FIGURE 1. Cells and soft tissues from bones of the hadrosaurid dinosaur Edmontosaurus annectens, from the Standing Rock Hadrosaur Site (SHRS) in South Dakota (Upper Cretaceous: Maastrichtian). The images are reprinted from figure 2 of Cretaceous Research vol. 99, Ullmann et al., “Patterns of soft tissue and cellular preservation in relation to fossil bone tissue structure and overburden depth at the Standing Rock Hadrosaur Site, Maastrichtian Hell Creek Formation, South Dakota, USA” (2019), with permission from Elsevier. A. Osteocyte from fragment of ossified tendon. B. Osteocyte from caudal vertebra SRHS-DU-220. C. Blood vessels with spherical structures in the lumen, from metatarsal SHRS-DU-274. D. Blood vessel (right) and sheets of CBM (lower left) from fragment of ossified tendon. E. Sheet of CBM with embedded osteocytes, from metatarsal SHRS-DU-274.
FIGURE 2. Microstructure of bone matrix. A. Part of a collagen molecule, showing its triple helical structure (based on figure 2 of Bella (2016), with modifications), with each of the three helices shown in a different color: black, dark gray, and light gray. B. A collagen microfibril and associated bone mineral crystallites, showing that the microfibril consists of five staggered collagen molecules and that the crystallites form between the tips of the collagen molecules in the microfibrils (based on figure 1d of Alexander et al. (2012), with modifications).

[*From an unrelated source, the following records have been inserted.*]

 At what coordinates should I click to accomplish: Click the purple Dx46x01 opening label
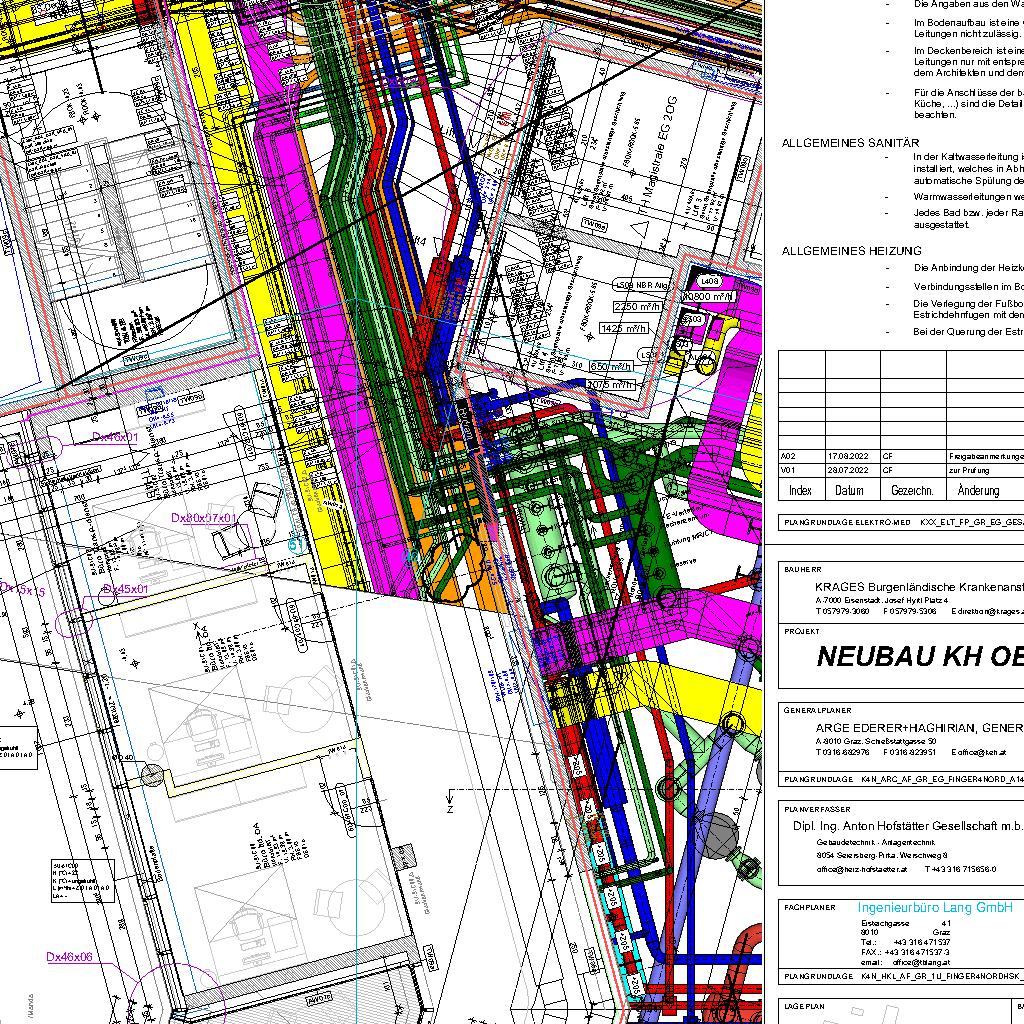114,437
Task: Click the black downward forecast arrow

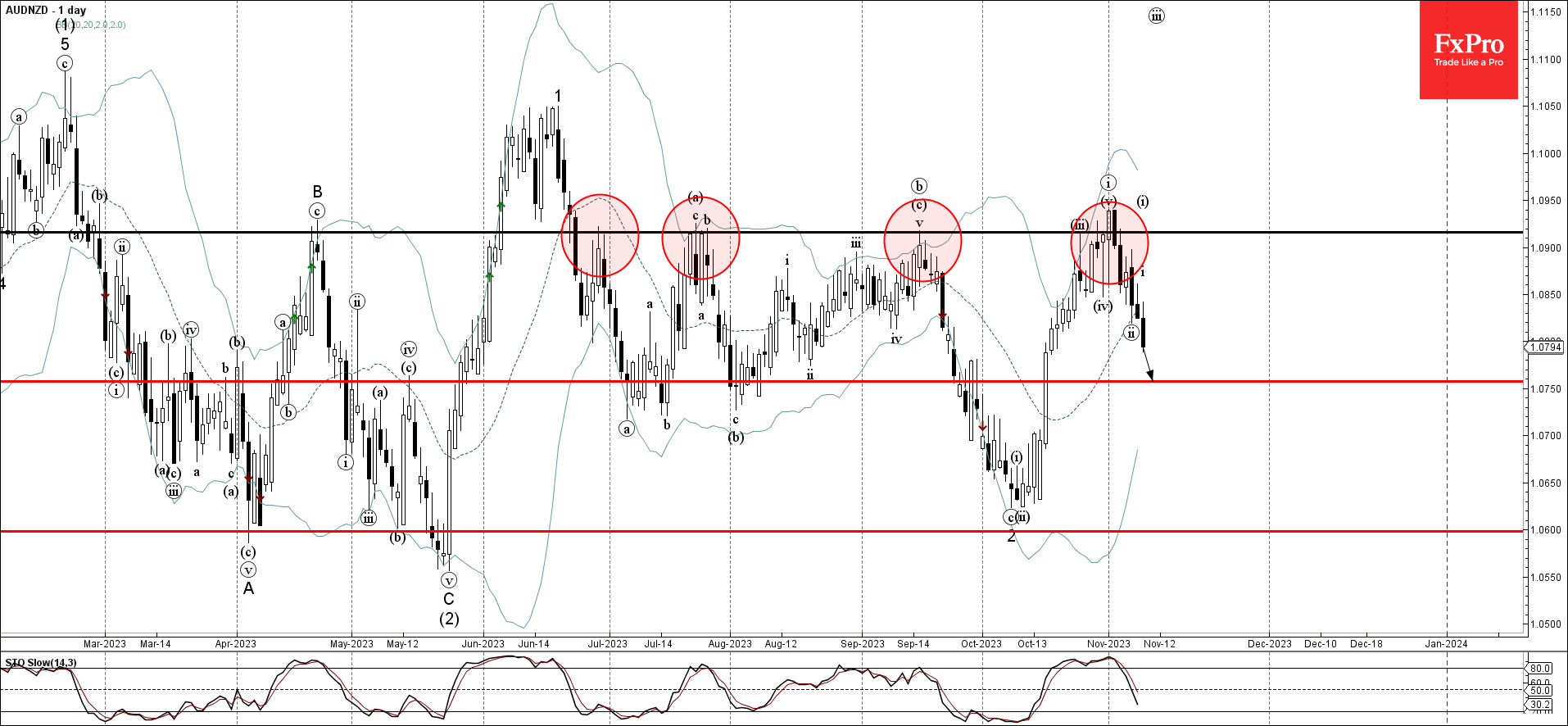Action: [1148, 365]
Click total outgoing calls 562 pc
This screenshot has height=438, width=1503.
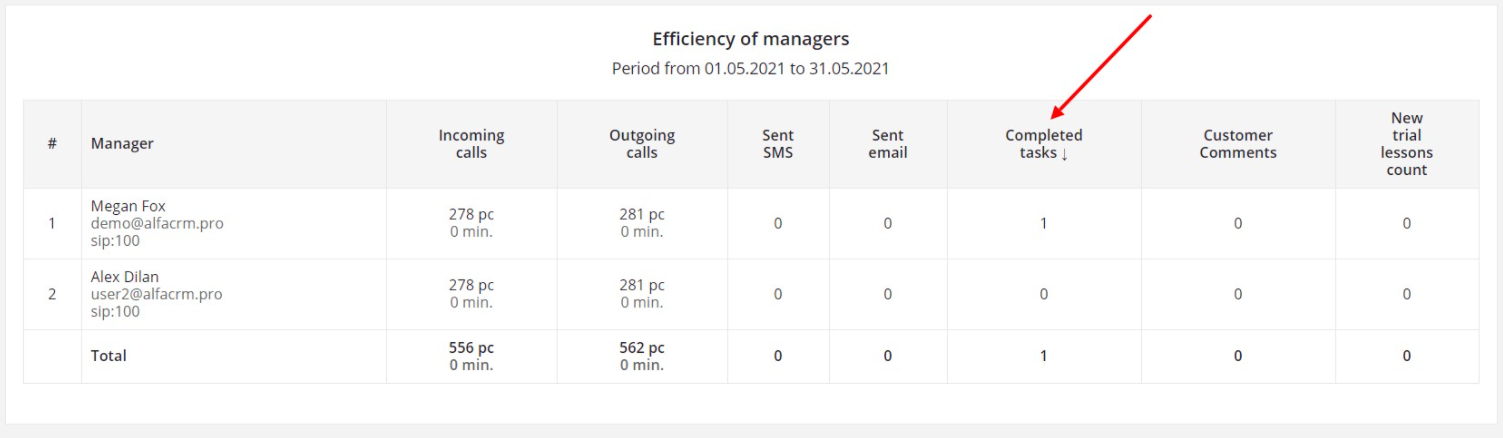click(642, 348)
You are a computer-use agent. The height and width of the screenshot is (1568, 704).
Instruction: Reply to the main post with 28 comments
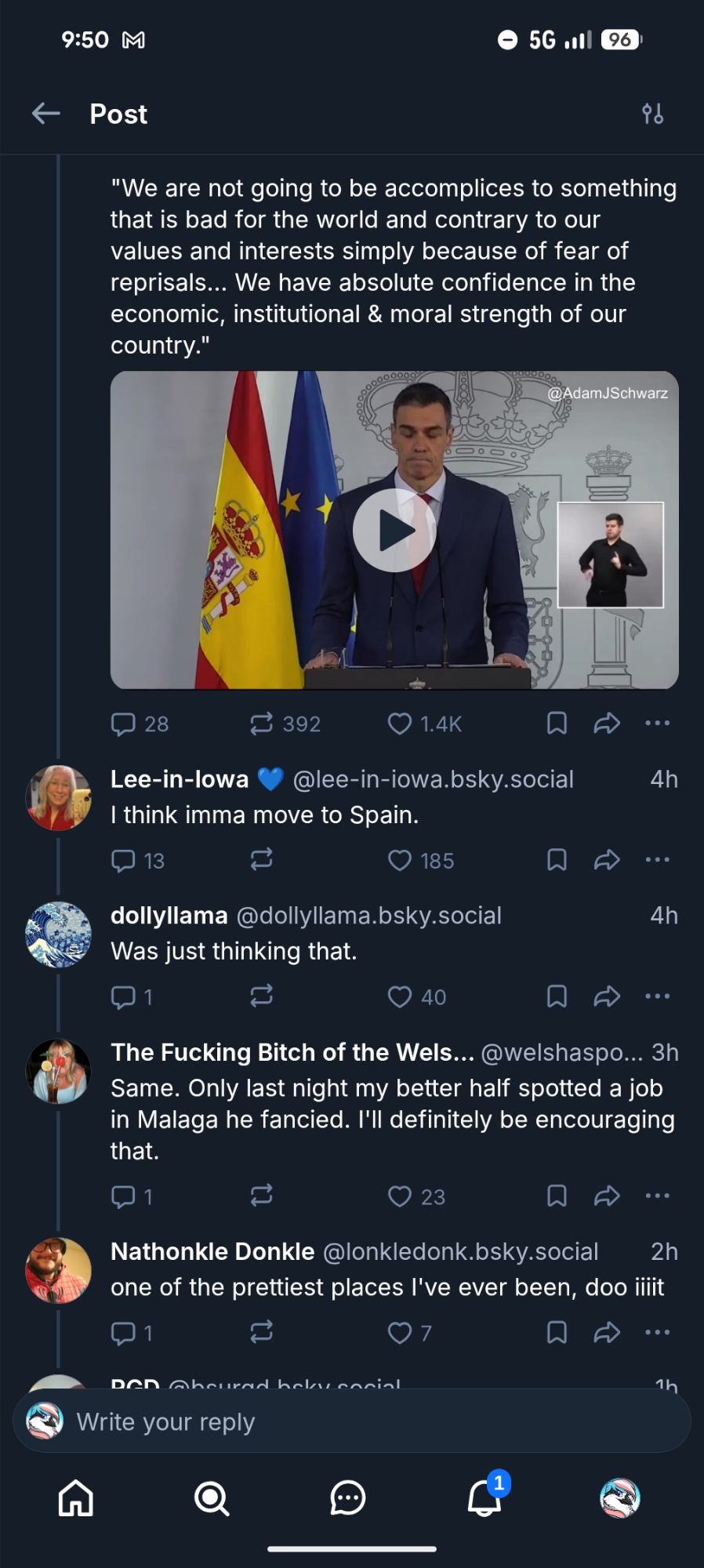(x=124, y=724)
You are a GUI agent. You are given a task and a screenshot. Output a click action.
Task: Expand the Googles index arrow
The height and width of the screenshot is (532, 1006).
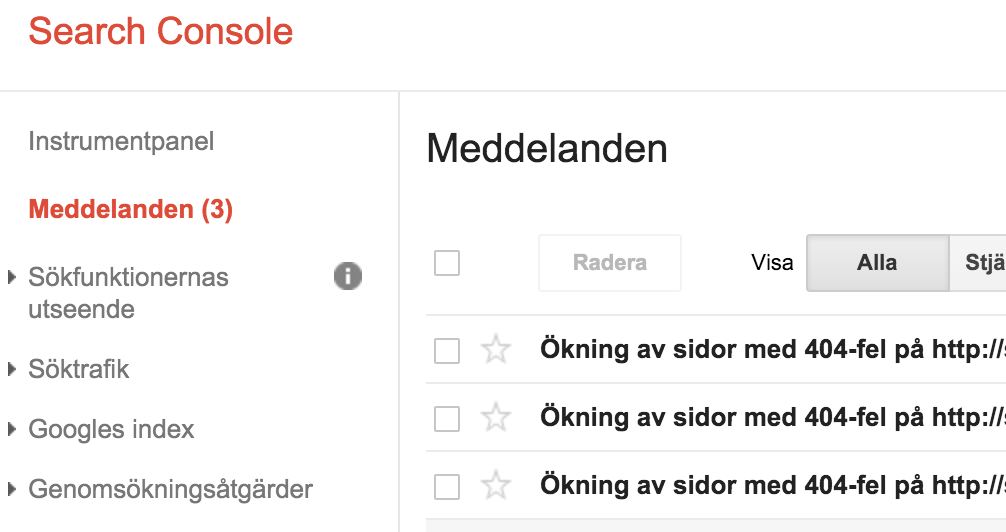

C. Part of a collagen fibril, showing that bone mineral crystallites form both within microfibrils (unshaded crystallites) and between microfibrils (shaded crystallites).
FIGURE 3. Histology of bone. A. Macroscopic view of compact and spongy bone in a cross-section of the humerus of a domestic cow (Bos taurus). B. Arrangement of microstructures in compact and spongy bone. C. Human compact bone viewed through a compound microscope, with cells boiled away and voids filled with black ink, to make lacunae and canaliculi stand out.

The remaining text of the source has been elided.